Jessie could, of course, reduce the moral costs of feline companionship by keeping her cats indoors. While her pets would still dine on canned flesh, forcing them to live inside would reduce the damage to her neighborhood wildlife. The problem, she told me, is that her cats love the outdoors. She gets depressed when she sees them sitting in the window, wistfully looking out at the birds flitting by.

"A Cat's Gotta Kill"

I agree with her. That's why, like most cat lovers, I don't force Tilly to spend her life in the big cage I call my house. Indeed, one of the arguments made against zoos and factory farms is that they do not allow animals to exhibit their natural behaviors. The animal rights philosopher Bernard Rollin, for example, argues we have an obligation to respect an animal's telos, that is, its essence or purpose. As Rollin puts it, "fish gotta swim, birds gotta fly". I suppose, by this logic, "cats gotta kill."

Jessie is facing a no-win situation. Her commitment to animal liberation has caused her to change the clothes she wears and the food she eats ... yet, she's completely devoted to four stone-cold killers. Her choice: learn to live with inconsistency or say goodbye to the kitties.

The existence of millions of feral cats in Europe and the U.S. pose a similar set of bad choices. Unowned cats, it seems, are, by far, the largest cause of the decimation of birds and small mammal populations. An obvious solution would be to simply kill feral cats on sight. But would reducing the number of free-ranging cats actually increase native bird and mammal populations?

Possibly. In a natural experiment, two ecologists, Kevin Crooks and Michael Soulé, studied the interactions between cats and their predators, coyotes, on bird populations in the urban ravines of southern California. Having a coyote in the neighborhood significantly reduced the number of cats. (Indeed, 25 percent of cats they radio-collared were eaten by coyotes.) More importantly, having a cat-killing predator around the neighborhood increased the number and diversity of birds flying around urban backyards.
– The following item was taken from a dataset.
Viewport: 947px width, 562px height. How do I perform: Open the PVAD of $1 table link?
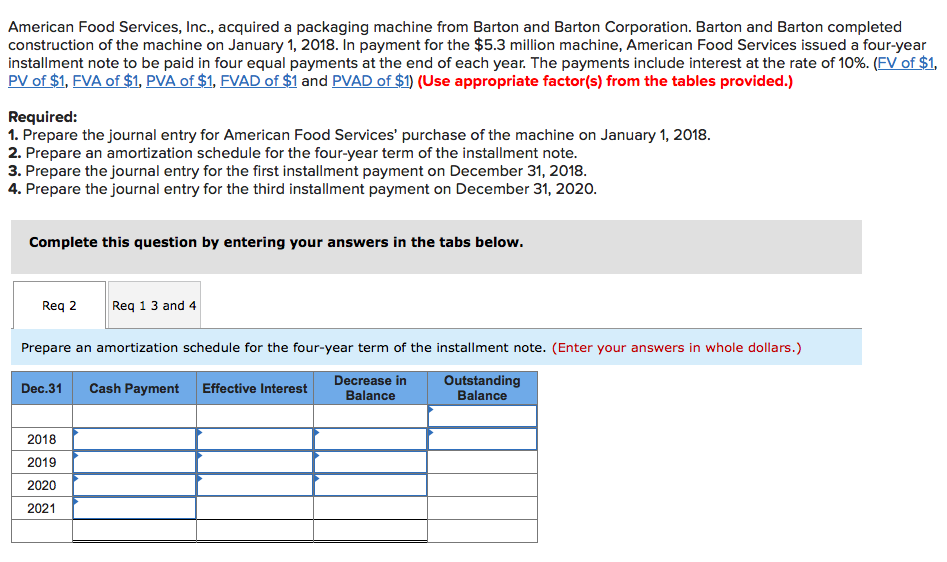point(371,81)
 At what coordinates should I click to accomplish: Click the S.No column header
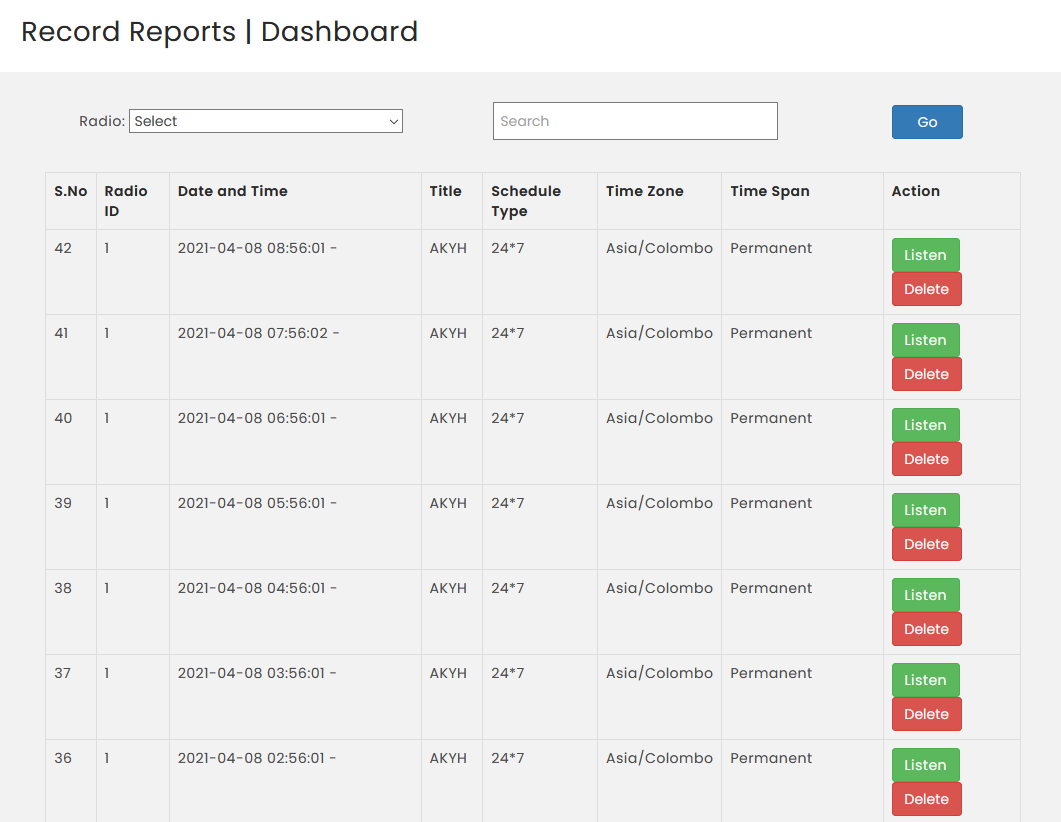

Predatory Pets: No Easy Answers

Putting a bounty on feral cats would, of course, be unacceptable to the millions of Americans who are cat lovers. (I am one of them.) An alternative cat reduction strategy has emerged in recent years -- "trap-neuter-return" programs, in which free-ranging cats are captured, neutered, and set free. Often these animals live in groups under loose human supervision. As you might expect, bird enthusiasts are not happy with the proliferation of these "cat colonies", and indeed, a recent survey found that cat colony caretakers and bird conservation professionals live in completely different moral worlds when it comes to the value of cats and birds. For example, while 90 percent of birders believed that feral cats contribute to the decline of native birds, only 20 percent of cat-advocates agreed that cats were major bird killers. (See, for example, this rebuttal to the Nature Communications article.)

The birders, however, are probably right. "Trap-neuter-return" programs may eventually reduce the numbers of free-ranging cats, but studies suggest they will probably take decades to have an appreciable impact. In the meantime, billions of wild birds and mammals will die and some species will become extinct.

Jessie is faced with the prospects of either getting rid of her beloved pets or living in violation of her convictions. The existence of millions of feral killing machines in America's alleyways and backyards poses an equally unpalatable dilemma.